I have never been able to use cp soap as a shampoo, our water is too hard. I suggest that you visit the swiftcraftymonkey blog. She has good instructions for making shampoos, conditioners and 3-in-1 products, but these all use surfactants. Surfactants are not all evil. There are some very eco friendly surfactants that can be found at The Herbarie, The Chemistry Store and Save On Citric. I have taken up a whole new hobby making my family's shampoo, body washes, bubble bath, dish detergent etc.


----------



## JamieCatheryn (Feb 9, 2013)

Mattie420 said:


> Ok so I want to make my own shampoo / conditioner / body wash. I think I have most of, if not all the necessary ingredients. Basically I'm looking for a good solid recipe and instructions on the best kind of soaps I can make with what I have (or maybe 1 or 2 more things I don't have that are easily accessible). What I have is coconut oil, honey, lemon juice, baking soda, distilled water, pure-castile bar soap, pure-Castile hemp liquid soap, jojoba oil, lavender essential oil, spearmint essential oil, tea tree oil extract. Any takers?


First try lathering up your bar soap and working it into your hair, does it work well for you as a shampoo? If so, there you go you already have it. You can grate or chop it and add boiling water to get liquid version of the same, but shampoo bars are a thing, works for many. Add EO a few drops at a time as you like if you melt it in water.

You could go no-poo and use baking soda scrub and diluted lemon juice or acv rinse to clean your hair every now and then instead if you want, but some people find this helps their hair others it damages it. Regardless, it takes a couple weeks to adjust to the new routine and look good. You can use jojoba as a hair oil, it's good for it, but won't behave like conditioner.
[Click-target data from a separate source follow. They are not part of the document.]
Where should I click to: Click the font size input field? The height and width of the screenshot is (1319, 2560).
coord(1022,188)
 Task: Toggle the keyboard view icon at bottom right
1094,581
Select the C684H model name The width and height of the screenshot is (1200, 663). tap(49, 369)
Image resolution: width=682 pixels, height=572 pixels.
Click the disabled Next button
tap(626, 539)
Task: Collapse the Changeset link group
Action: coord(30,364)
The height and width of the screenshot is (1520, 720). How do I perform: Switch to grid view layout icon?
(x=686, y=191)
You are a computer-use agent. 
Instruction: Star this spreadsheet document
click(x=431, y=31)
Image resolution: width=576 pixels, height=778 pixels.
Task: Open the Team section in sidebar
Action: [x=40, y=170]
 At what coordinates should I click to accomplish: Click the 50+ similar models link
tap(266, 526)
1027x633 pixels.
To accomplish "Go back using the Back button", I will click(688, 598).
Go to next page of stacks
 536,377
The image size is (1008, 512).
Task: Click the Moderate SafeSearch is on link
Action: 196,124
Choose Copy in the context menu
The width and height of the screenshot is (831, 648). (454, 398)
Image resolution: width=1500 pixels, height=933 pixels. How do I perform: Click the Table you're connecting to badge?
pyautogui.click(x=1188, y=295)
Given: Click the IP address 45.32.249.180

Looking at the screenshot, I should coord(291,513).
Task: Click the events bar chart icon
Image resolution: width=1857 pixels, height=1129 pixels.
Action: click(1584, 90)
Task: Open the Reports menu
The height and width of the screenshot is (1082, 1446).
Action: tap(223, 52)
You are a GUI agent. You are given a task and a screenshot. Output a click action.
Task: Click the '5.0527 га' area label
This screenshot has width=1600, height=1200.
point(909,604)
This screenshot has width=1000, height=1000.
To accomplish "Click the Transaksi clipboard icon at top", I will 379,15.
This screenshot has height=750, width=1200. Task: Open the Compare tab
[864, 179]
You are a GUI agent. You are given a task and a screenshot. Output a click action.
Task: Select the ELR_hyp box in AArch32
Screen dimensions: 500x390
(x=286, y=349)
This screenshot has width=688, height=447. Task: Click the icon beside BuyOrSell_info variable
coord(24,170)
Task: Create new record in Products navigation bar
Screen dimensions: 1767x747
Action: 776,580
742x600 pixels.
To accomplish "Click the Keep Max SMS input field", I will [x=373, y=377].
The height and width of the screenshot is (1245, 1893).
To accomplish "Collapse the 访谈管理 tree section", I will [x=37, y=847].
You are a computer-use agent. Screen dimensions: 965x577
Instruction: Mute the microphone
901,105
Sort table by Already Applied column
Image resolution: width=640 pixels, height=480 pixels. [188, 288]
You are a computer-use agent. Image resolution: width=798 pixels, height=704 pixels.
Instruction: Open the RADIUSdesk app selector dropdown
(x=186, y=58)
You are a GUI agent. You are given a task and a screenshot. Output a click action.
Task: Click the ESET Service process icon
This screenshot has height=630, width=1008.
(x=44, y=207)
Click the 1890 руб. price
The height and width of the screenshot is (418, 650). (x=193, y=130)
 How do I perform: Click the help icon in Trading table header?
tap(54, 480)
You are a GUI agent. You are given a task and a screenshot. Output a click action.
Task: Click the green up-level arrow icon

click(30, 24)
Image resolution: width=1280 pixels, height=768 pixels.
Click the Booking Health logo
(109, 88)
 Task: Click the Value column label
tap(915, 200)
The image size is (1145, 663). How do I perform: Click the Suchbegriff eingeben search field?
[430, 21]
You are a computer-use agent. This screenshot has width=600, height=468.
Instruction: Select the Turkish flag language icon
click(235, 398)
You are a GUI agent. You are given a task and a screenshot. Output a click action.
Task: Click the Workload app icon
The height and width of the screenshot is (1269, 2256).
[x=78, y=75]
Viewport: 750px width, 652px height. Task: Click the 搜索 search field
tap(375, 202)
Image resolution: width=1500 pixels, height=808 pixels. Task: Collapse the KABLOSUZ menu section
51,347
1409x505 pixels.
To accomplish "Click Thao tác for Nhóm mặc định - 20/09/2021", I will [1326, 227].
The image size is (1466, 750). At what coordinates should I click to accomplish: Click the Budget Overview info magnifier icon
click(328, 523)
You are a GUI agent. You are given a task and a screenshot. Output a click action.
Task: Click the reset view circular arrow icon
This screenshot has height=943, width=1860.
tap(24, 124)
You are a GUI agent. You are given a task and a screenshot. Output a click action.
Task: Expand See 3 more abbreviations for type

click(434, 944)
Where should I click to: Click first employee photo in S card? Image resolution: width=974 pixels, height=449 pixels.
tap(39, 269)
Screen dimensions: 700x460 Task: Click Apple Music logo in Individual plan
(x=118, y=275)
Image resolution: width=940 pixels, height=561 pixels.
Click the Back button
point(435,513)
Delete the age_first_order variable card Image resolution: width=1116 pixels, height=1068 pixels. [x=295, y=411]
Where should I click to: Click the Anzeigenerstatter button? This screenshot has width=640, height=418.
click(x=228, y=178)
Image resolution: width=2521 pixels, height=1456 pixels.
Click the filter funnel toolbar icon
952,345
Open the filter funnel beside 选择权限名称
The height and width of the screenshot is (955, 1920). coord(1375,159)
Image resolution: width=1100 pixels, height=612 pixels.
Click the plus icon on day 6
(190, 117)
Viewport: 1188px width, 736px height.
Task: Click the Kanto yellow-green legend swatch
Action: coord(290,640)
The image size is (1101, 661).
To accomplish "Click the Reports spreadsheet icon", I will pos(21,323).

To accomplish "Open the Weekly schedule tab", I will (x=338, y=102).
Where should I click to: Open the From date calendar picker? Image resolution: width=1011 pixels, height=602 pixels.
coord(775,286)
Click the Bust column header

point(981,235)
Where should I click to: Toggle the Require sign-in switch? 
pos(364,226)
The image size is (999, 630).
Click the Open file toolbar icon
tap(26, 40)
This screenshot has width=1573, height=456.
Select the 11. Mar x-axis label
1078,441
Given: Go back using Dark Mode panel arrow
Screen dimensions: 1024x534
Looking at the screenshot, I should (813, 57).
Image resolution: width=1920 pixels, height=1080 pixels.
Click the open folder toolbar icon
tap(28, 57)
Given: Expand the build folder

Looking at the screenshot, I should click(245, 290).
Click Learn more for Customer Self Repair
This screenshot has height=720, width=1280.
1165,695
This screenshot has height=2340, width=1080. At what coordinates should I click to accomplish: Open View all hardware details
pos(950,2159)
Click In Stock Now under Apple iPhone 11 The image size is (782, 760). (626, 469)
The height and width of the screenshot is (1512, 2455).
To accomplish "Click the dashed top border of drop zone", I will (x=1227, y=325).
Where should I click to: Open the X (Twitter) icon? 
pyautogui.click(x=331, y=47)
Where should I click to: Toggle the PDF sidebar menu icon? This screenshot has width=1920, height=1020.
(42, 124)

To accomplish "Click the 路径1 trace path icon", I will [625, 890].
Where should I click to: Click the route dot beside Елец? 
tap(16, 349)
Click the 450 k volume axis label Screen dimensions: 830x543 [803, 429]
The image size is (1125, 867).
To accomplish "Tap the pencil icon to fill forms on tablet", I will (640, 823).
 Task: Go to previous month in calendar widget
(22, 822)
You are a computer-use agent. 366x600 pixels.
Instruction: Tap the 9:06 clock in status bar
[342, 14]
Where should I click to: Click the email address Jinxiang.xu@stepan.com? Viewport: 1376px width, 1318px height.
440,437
You can even use an egg and whip oil in a tiny bit at a time, basically a jojoba mayo conditioner...but rinse it out with cool-ish water you don't what to cook eggs on your hair (this would keep in the fridge like a week).


----------



## Mattie420 (Apr 2, 2013)

Ok, thanks everybody for the help!! If I have any questions I will continue this thread


----------